■ TO DO ■
Return each record word for word and omit the pictures.

■ SUPPLIED MATERIAL ■

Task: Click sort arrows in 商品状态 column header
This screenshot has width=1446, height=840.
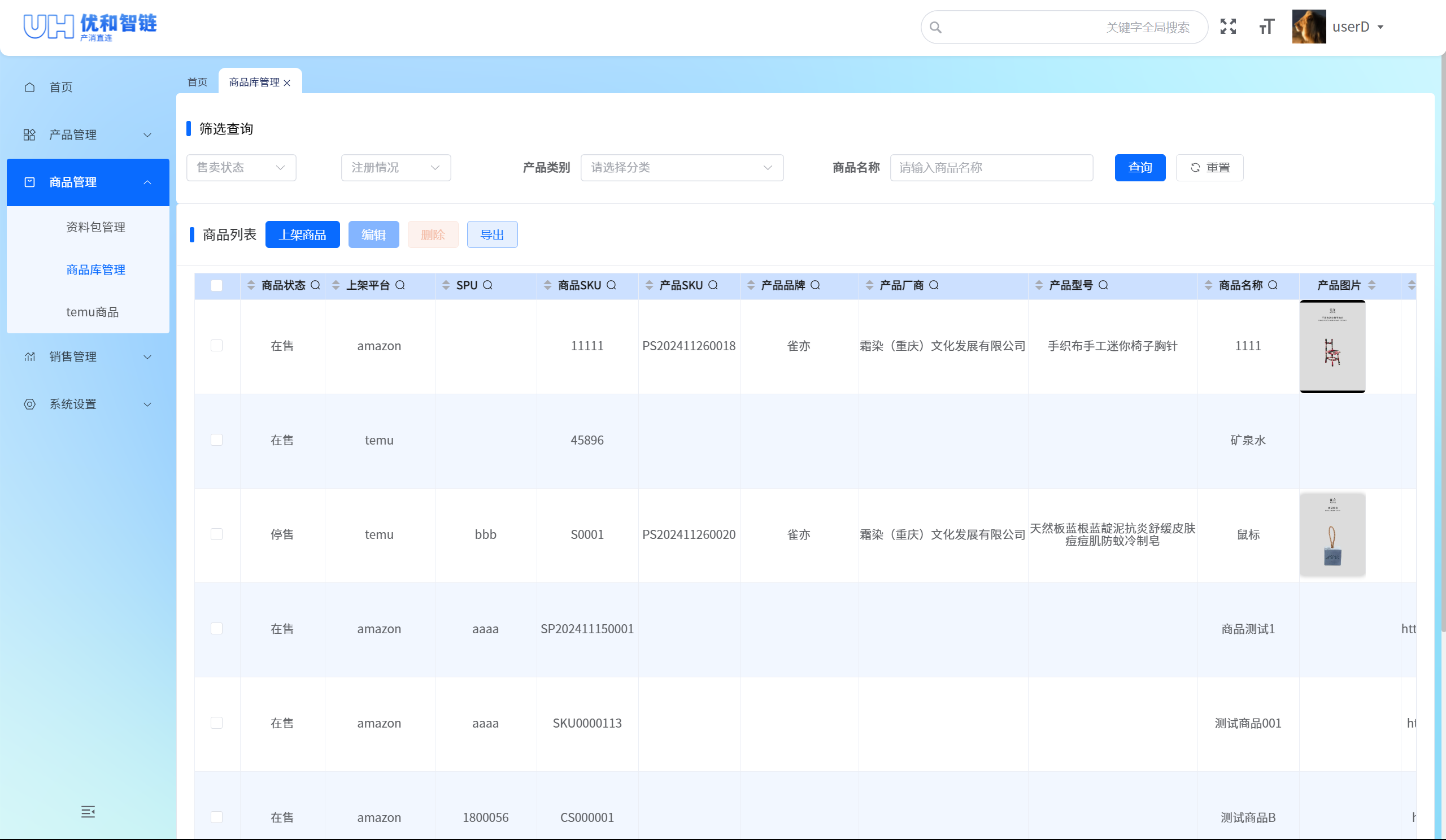Action: (251, 285)
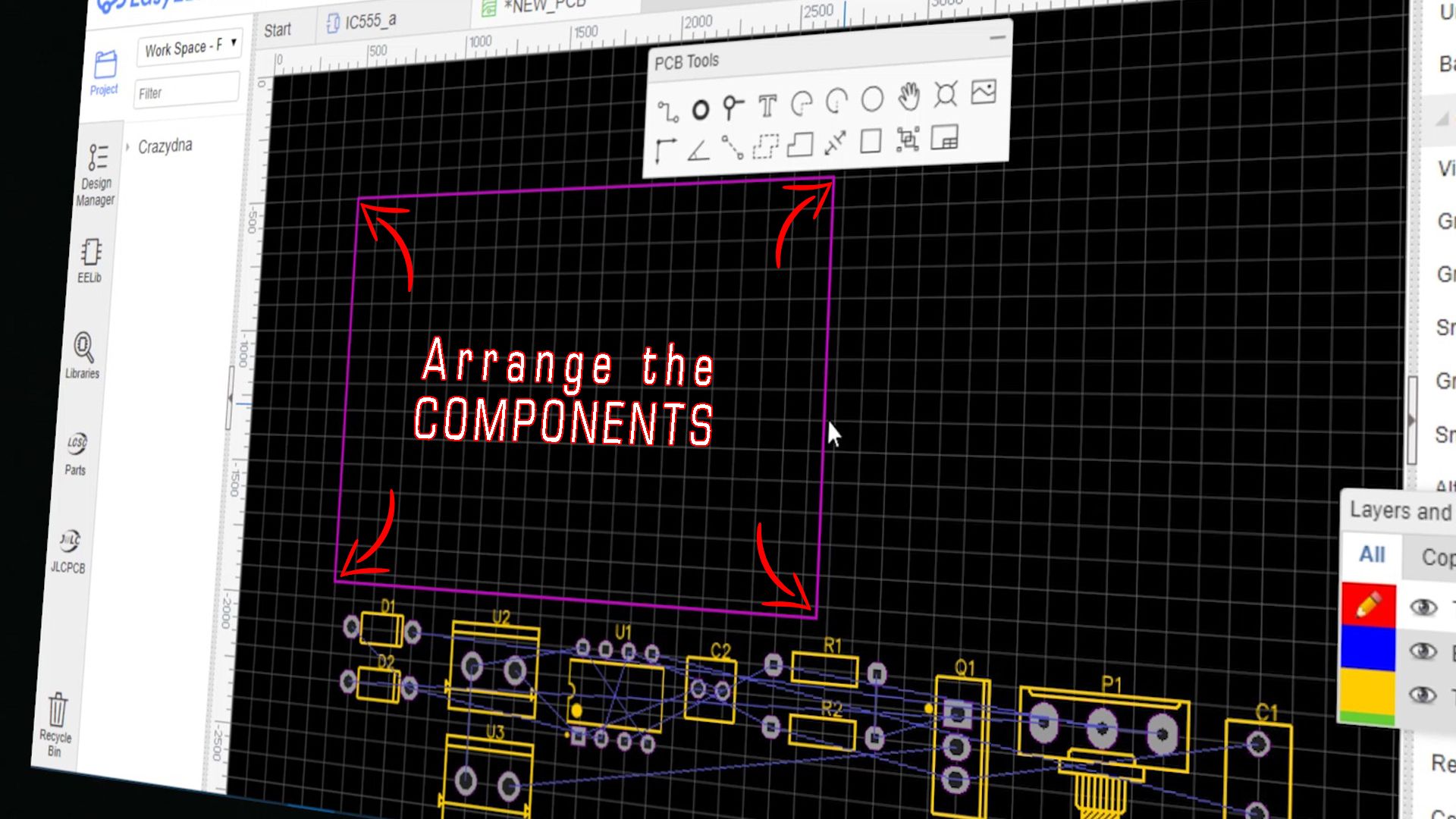The image size is (1456, 819).
Task: Select the Circle drawing tool
Action: (872, 99)
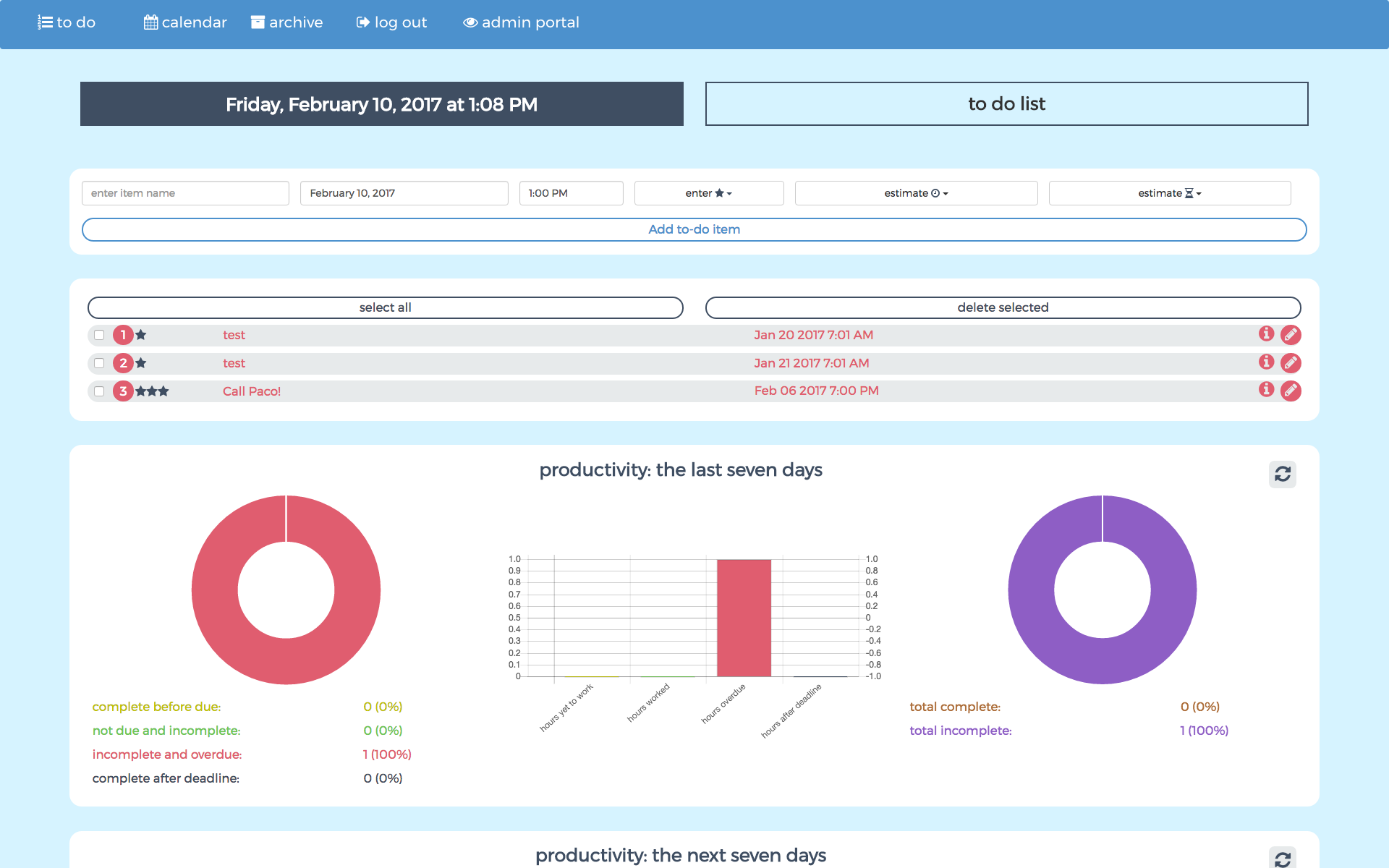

■ RESULT OF THIS TASK ■
Task: Click sort arrows in 商品状态 column header
This screenshot has width=1446, height=840.
Action: (251, 285)
The image size is (1456, 819).
Task: Select the Circle drawing tool
Action: (872, 99)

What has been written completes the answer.